REQUIRED WORK.
A) From the science fiction post, list every title of a book, film, or series it mentions.
B) Please answer these questions using the science fiction post:
(i) Which author does it name for The Handmaid's Tale?
(ii) What three things does it say The Hunger Games highlights?
(iii) In what year does it say Frankenstein was warning about reckless scientific ambition?
C) Output the part of the science fiction post between "Here’s how sci-fi" and "impossible to ignore.", inclusive.

SOURCE PASSAGE.
================

How Science Fiction Helps Us Make Sense of the World
- Jen
- Mar 28
- 4 min read
The world is moving fast—social shifts, political upheaval, technology advancing at a speed we can barely keep up with. It’s a lot. And sometimes, the best way to process it all isn’t by looking at the news, but by stepping into the speculative.
What, am I a bit biased here?
Maybe...
Science fiction has always been more than just spaceships and dystopian landscapes for me. It’s a lens, a way of holding up a mirror to the present by imagining what could come next. It asks: What if we followed this path further? What happens if we don’t change course? And sometimes—when it’s at its best—it dares to offer solutions, glimpses of futures where we make better choices.
Here’s how sci-fi helps us examine the world we live in:
Alternative Realities: Holding a Mirror to Today
Dystopian futures, parallel worlds, or near-future societies—science fiction has a habit of taking our world and tilting it just slightly. The best speculative fiction doesn’t just invent problems; it takes today’s realities and stretches them to their logical (or terrifying) conclusions.
Margaret Atwood’s The Handmaid’s Tale? Born from real-world historical oppression. Black Mirror? A twisted funhouse reflection of our obsession with technology. These stories may feel extreme, but they aren’t pulled from nowhere. They exaggerate the cracks in our current systems, making them impossible to ignore.
Social Commentary: Asking the Hard Questions
Sci-fi has always been a playground for big ideas. It’s a genre where authors can explore inequality, discrimination, surveillance, and power struggles—all without pointing directly at the headlines.
Consider 1984 and its eerily accurate predictions of mass surveillance. Or The Hunger Games, which highlights wealth disparity, propaganda, and the commodification of suffering. By setting these issues in speculative worlds, sci-fi gives us enough distance to see them clearly, without the knee-jerk reactions that come with real-world debate.
Technology & Ethics: Just Because We Can…
Artificial intelligence, genetic engineering, automation—these aren’t distant-future concepts. They’re happening now, and with them come a host of ethical dilemmas.
Sci-fi asks: What happens if we push too far? If we play god with genetics? If AI outpaces us? These questions aren’t new (Frankenstein was already warning us about reckless scientific ambition in 1818), but they remain vital. Whether it’s Ex Machina, Westworld, or Neuromancer, sci-fi forces us to confront the potential consequences of unchecked innovation.

================

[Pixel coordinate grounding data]
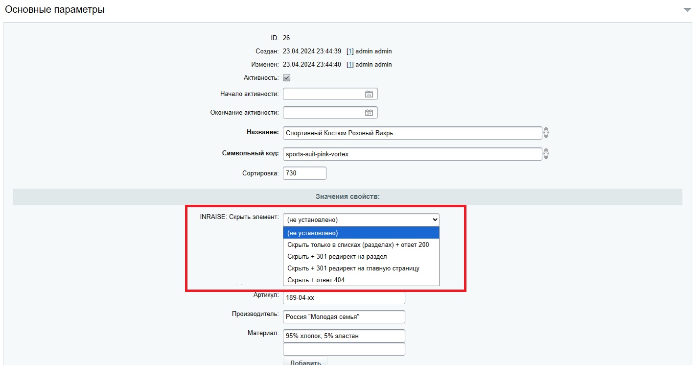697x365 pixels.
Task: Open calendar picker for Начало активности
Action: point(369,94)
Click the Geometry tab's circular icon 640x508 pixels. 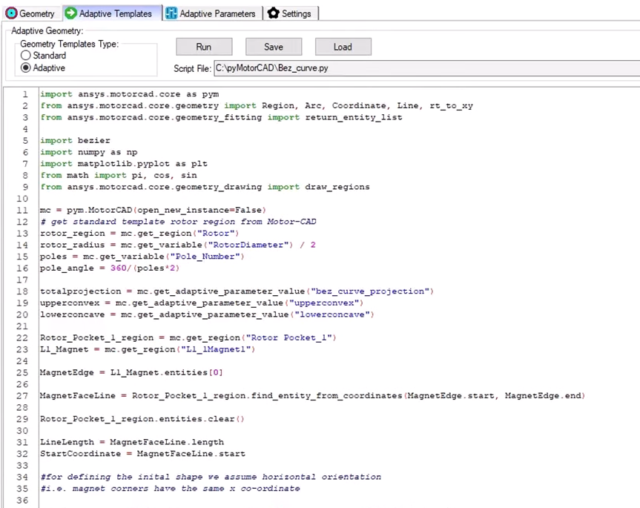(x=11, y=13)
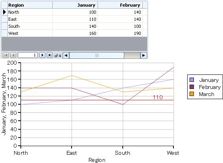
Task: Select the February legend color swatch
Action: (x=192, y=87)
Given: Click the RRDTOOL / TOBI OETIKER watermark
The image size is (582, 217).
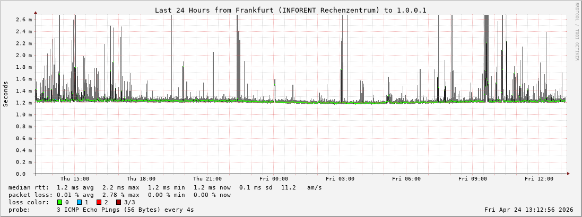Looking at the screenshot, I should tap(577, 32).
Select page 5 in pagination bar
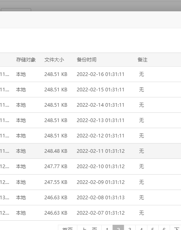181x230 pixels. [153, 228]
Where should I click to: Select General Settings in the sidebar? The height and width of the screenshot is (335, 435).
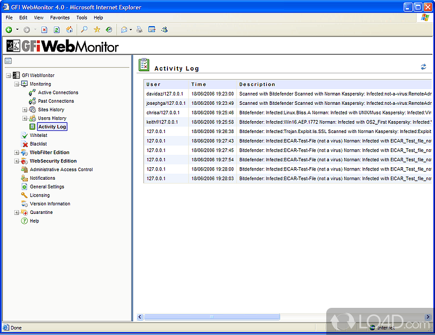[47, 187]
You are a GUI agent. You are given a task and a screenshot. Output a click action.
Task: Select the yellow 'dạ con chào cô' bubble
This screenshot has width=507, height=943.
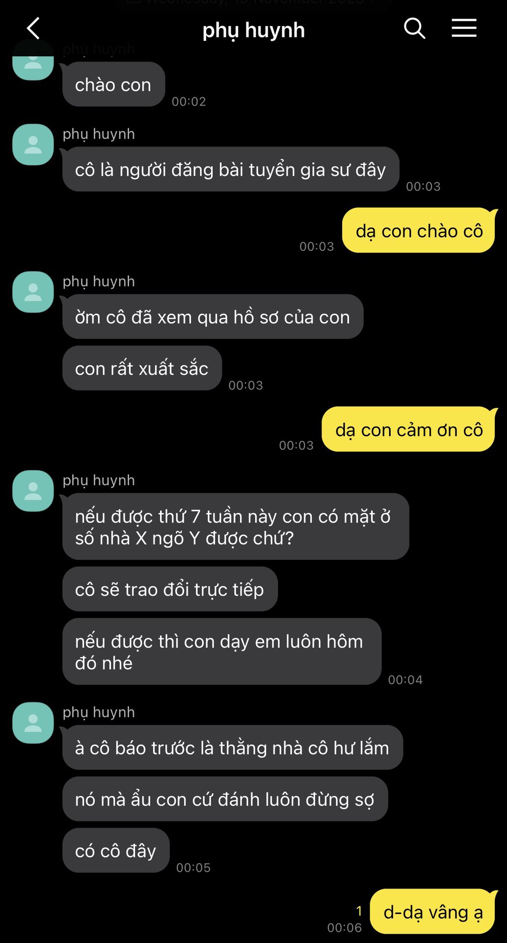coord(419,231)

================

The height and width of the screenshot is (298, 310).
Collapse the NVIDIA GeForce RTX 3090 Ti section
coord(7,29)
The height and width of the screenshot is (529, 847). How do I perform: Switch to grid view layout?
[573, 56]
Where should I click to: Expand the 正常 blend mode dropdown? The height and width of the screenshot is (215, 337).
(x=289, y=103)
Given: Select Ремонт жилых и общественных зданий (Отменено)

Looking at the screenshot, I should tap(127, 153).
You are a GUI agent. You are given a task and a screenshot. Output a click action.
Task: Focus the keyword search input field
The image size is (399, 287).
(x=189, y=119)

================

EXERCISE RESULTS.
A)
The Handmaid's Tale
Black Mirror
1984
The Hunger Games
Frankenstein
Ex Machina
Westworld
Neuromancer

B)
(i) Margaret Atwood
(ii) Wealth disparity, propaganda, and the commodification of suffering
(iii) 1818

C)
Here’s how sci-fi helps us examine the world we live in:
Alternative Realities: Holding a Mirror to Today
Dystopian futures, parallel worlds, or near-future societies—science fiction has a habit of taking our world and tilting it just slightly. The best speculative fiction doesn’t just invent problems; it takes today’s realities and stretches them to their logical (or terrifying) conclusions.
Margaret Atwood’s The Handmaid’s Tale? Born from real-world historical oppression. Black Mirror? A twisted funhouse reflection of our obsession with technology. These stories may feel extreme, but they aren’t pulled from nowhere. They exaggerate the cracks in our current systems, making them impossible to ignore.